Jeeves! The Scenery’s Moving Again!

6th February 2023 Progressive Players News
Jeeves! The Scenery’s Moving Again! Share This Entry:

Long-serving Progressive Players member Gordon Dunlop talks about his role as set designer for our January 2023 production.

 

It’s been a few years since I last designed a stage set (partly thanks to the Covid epidemic), so I was very happy when I was asked to come up with one for Jeeves and Wooster in Perfect Nonsense.

Designing a set for a play is often fairly straightforward; three walls, a door or two, maybe a window or a fireplace. This sort of staging, usually representing a realistic room, is what’s called a “box set”. The first thing any set designer needs is an understanding of the play’s requirements, and that means having a proper read of the script. I soon realised that the requirements for Jeeves and Wooster in Perfect Nonsense presented some interesting challenges. This was to be no standard box set!

What must be borne in mind from the outset is, quite simply, whether the script’s suggestions are physically possible for us to achieve on the stage of our theatre and within the time at our disposal. This particular script calls for the entire acting area to be revolved, powered (as far as the audience is concerned) by one of the characters pedalling a bicycle. Large theatres of West End standard do this sort of scene-changing all the time, using computer-controlled hydraulics. Whilst we have created some quite ambitious sets in the Little Theatre Gateshead over the years, using the sort of machinery taken for granted at venues like the Theatre Royal is something we can’t quite run to. Not yet, anyhow. Maybe one day!

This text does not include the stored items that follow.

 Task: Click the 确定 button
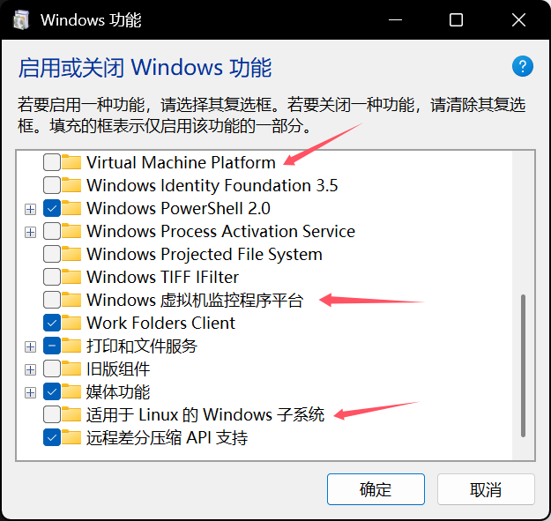[376, 489]
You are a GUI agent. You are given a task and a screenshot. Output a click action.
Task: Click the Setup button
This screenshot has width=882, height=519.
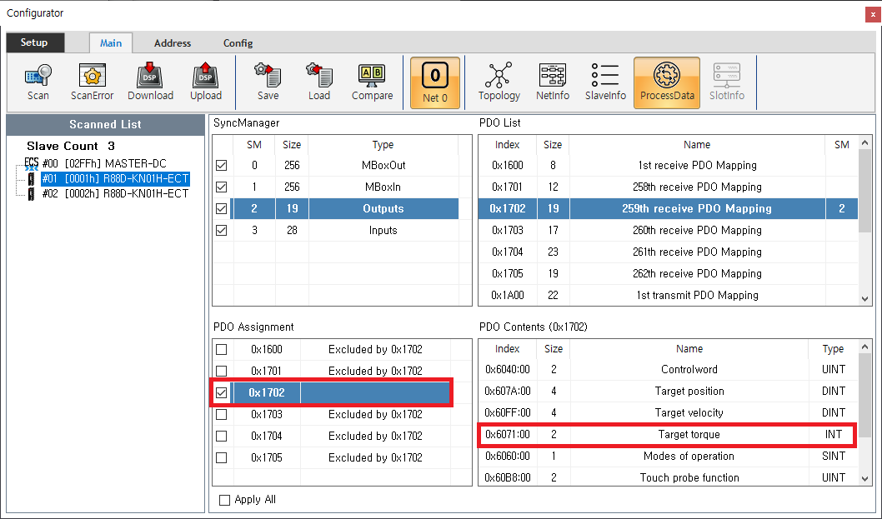34,42
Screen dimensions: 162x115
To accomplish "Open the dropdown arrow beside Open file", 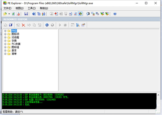I will click(9, 14).
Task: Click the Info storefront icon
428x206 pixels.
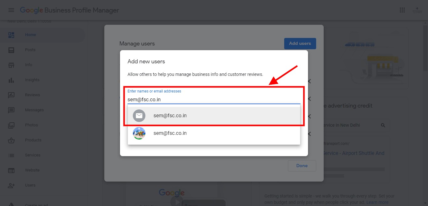Action: click(x=11, y=65)
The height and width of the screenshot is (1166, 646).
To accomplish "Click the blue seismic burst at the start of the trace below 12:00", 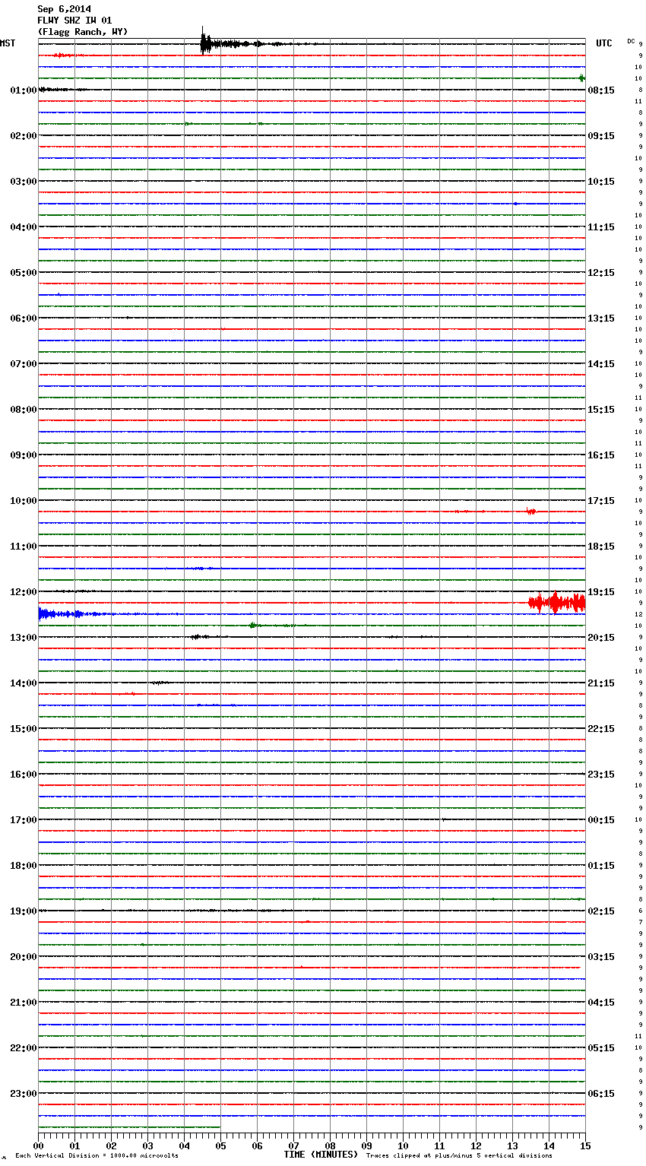I will pos(53,613).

With a few ideas in mind I then had a meeting with Louise, the play’s director. I explained my proposals, and she added a few of her own. Some of our ideas had to be abandoned for practical and/or financial reasons, and new ideas were added. I replaced the bicycle-powered revolving set with a trio of structures to be made out of three flats mounted in a triangle on castors. Once suitably painted, the triangles – we referred to them as “Toberolls” – would be swivelled by the actors to provide the four scene backdrops called for by the script. After several cups of coffee had been consumed, Louise and I agreed on an overall plan for how everything would fit together.

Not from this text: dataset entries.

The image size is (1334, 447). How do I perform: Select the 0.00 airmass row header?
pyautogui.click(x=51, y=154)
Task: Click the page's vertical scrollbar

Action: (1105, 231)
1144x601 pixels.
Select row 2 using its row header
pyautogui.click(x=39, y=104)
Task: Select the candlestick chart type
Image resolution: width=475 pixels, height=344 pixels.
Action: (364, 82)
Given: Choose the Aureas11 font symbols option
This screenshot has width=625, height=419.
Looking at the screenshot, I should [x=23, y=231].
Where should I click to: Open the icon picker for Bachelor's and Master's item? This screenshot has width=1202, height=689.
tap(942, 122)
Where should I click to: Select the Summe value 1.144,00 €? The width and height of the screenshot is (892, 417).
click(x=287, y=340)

Then came the hard part; converting the ideas and sketches into reality. Jeeves and Wooster in Perfect Nonsense opens with a comparatively bare set, consisting of little more than a couple of doors, walls and a window, together with a chair and a small table. A typical box set, in fact. During the play various items are added and removed, according to the needs of the plot. As some of these items were quite bulky, consideration also had to be given to offstage storage and access. Oh, and we had to make sure the actors could get on and off, as well!

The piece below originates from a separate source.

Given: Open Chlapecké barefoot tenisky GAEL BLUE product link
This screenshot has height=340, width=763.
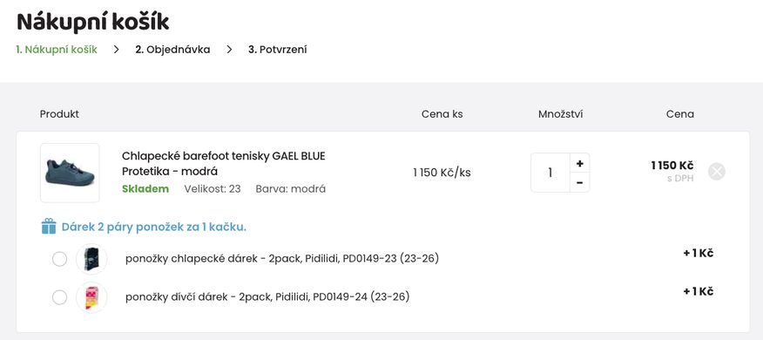Looking at the screenshot, I should (x=223, y=164).
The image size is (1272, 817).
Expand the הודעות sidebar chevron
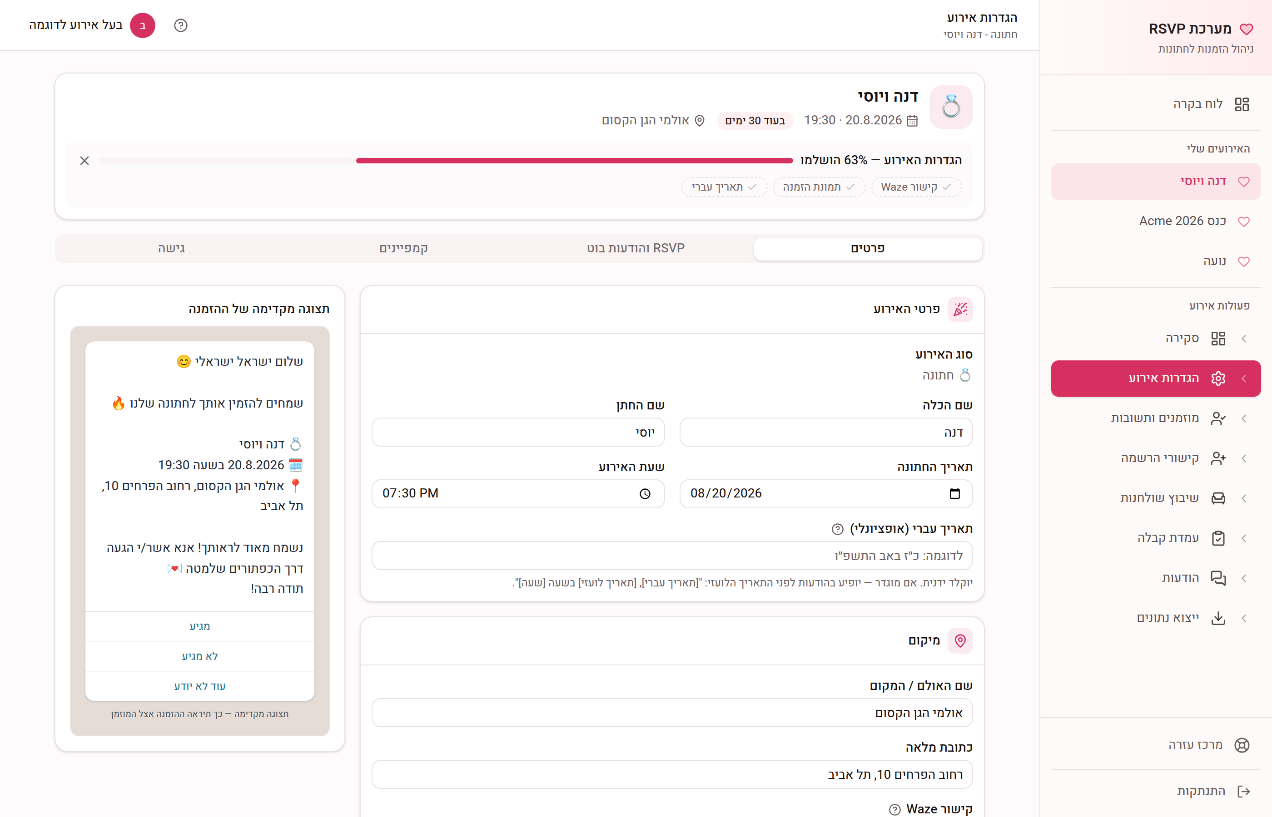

Many hands make light work, and our team of set builders wasted no time in constructing all the necessary scenery. These included (as well as the three Toberolls) a section of wall which could be pivoted from one position on the stage to another, and a marble fireplace which could be folded out to form an antique shop display counter. There were various other bits and pieces made, such as a bath, the front of a vintage car, and a contraption known as the “Spodemobile”. This was basically a weighted platform on wheels, on which Dan (the actor playing the part of Seppings playing the part of Roderick Spode) was perched as part of one of the play’s running jokes.

Two images showing actors rearranging scenery. One is a fireplace being converted to an antique shop counter, the other is a triangle of flats being turned to show a bookcase.

While all the construction work was going on, the props team was busy assembling (and, in some cases, making) the assorted items used by the actors on stage, including a cow creamer and a dog on a lead. It’s a creative jigsaw puzzle, and extremely satisfying to see it all come together for the live show.